■ **Exercise**
Starting with the line that contains "Expand the iPad backup" and stopping after the line that contains "Open the Súgó", copy the entries below exactly. Include nothing else.

■ **Data in this exercise**
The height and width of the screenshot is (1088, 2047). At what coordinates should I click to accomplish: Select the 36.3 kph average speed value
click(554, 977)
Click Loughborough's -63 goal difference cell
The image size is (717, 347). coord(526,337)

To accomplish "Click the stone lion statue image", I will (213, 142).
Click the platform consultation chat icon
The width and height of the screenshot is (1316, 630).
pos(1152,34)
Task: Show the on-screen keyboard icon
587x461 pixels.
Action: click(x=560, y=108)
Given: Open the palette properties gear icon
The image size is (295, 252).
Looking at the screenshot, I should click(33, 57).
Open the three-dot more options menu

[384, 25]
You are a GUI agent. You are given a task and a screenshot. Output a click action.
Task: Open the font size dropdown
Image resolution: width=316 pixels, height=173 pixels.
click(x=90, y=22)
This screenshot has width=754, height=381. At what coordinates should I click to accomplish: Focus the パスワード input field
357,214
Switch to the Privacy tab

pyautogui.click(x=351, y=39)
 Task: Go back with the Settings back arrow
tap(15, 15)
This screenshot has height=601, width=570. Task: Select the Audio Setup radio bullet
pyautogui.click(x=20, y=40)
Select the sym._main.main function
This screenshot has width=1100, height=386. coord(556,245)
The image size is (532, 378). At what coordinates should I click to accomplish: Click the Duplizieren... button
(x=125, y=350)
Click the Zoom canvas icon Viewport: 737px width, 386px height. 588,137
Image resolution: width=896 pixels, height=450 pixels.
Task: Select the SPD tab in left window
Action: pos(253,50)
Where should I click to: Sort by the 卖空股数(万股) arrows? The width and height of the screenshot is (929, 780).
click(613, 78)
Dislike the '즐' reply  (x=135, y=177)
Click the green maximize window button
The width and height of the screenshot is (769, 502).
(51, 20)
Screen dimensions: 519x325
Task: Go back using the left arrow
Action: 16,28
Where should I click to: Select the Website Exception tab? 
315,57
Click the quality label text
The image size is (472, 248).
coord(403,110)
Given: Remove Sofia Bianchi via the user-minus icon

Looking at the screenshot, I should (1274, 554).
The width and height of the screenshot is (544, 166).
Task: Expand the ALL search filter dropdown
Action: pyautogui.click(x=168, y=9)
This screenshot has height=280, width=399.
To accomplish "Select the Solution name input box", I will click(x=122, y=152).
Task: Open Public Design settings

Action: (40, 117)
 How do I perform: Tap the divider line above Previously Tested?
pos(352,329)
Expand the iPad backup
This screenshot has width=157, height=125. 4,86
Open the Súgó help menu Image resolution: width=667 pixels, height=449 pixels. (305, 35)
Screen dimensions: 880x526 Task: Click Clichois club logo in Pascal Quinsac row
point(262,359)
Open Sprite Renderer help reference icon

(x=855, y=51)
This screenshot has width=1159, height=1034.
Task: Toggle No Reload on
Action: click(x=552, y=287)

■ **Answer area**
Expand the iPad backup
This screenshot has width=157, height=125. 4,86
Open the Súgó help menu Image resolution: width=667 pixels, height=449 pixels. (305, 35)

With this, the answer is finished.